Problem details:
Repeat exactly, and only, the lines below starting at the line that contains "tab overview icon" and ending at the line that contains "Image resolution: width=2560 pixels, height=1080", inclusive of both.

Data for this exercise:
^^^^^^^^^^^^^^^^

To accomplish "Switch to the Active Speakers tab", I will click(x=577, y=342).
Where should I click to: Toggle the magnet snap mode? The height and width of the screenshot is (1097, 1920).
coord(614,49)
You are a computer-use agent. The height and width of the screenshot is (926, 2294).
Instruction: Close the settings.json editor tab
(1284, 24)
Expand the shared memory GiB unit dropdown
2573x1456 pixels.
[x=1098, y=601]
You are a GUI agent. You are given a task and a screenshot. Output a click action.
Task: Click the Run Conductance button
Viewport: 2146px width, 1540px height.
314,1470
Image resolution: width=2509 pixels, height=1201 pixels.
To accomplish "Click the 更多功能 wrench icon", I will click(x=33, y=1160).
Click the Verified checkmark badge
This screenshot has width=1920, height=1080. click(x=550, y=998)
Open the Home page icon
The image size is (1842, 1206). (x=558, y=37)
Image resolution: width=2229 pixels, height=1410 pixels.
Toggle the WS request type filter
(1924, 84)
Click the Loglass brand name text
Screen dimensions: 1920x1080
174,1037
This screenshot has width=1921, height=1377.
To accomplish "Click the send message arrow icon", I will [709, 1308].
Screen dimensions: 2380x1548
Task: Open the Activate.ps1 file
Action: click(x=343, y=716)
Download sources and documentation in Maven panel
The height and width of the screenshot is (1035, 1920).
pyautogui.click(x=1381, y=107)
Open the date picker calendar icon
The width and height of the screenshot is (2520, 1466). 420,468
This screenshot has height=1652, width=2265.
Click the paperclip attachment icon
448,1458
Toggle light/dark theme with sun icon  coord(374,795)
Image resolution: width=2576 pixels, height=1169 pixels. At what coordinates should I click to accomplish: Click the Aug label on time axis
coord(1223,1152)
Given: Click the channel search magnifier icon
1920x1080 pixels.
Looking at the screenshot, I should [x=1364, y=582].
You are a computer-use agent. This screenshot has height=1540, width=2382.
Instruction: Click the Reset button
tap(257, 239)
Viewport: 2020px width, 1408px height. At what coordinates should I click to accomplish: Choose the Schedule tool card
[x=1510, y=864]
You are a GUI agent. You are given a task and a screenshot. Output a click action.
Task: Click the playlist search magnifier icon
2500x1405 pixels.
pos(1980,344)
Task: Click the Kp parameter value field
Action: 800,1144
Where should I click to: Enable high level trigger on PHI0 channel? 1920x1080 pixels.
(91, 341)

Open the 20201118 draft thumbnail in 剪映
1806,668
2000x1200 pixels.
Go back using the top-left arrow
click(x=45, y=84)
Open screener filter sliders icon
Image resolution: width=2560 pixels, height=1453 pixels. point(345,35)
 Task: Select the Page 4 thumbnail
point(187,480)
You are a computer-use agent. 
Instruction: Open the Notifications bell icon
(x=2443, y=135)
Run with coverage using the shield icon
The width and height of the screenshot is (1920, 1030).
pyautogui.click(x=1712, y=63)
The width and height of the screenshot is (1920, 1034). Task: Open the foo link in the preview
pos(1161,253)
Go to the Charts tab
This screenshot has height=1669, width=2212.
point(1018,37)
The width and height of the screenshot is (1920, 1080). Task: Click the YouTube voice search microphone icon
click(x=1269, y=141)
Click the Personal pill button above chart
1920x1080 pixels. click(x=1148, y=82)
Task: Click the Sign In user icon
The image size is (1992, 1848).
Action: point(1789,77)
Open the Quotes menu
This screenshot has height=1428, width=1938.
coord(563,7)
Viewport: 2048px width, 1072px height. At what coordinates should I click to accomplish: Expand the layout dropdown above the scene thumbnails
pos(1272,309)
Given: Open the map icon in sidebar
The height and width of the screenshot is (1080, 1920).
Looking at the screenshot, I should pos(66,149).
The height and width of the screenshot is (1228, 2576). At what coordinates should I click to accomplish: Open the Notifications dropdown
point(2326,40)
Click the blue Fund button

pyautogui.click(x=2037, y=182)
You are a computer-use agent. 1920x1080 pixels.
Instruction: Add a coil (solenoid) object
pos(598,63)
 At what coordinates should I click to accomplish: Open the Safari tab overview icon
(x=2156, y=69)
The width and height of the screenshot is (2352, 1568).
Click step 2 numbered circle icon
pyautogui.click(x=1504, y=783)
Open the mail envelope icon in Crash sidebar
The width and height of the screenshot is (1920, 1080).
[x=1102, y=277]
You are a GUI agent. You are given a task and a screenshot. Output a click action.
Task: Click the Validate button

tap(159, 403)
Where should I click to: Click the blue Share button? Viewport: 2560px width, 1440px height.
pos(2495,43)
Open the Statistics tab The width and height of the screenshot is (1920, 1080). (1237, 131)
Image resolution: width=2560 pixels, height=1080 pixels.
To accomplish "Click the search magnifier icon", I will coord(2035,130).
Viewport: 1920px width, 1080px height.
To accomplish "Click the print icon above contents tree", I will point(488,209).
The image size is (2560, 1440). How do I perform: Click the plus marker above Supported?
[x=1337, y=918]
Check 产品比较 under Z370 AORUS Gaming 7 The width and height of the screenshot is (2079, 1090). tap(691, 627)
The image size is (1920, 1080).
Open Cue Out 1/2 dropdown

^^^^^^^^^^^^^^^^

Answer for the task:
 At what coordinates should I click to accomplish: Open the Safari tab overview icon
(x=2156, y=69)
The width and height of the screenshot is (2352, 1568).
Click step 2 numbered circle icon
pyautogui.click(x=1504, y=783)
Open the mail envelope icon in Crash sidebar
The width and height of the screenshot is (1920, 1080).
[x=1102, y=277]
You are a GUI agent. You are given a task and a screenshot. Output a click action.
Task: Click the Validate button

tap(159, 403)
Where should I click to: Click the blue Share button? Viewport: 2560px width, 1440px height.
pos(2495,43)
Open the Statistics tab The width and height of the screenshot is (1920, 1080). (1237, 131)
Image resolution: width=2560 pixels, height=1080 pixels.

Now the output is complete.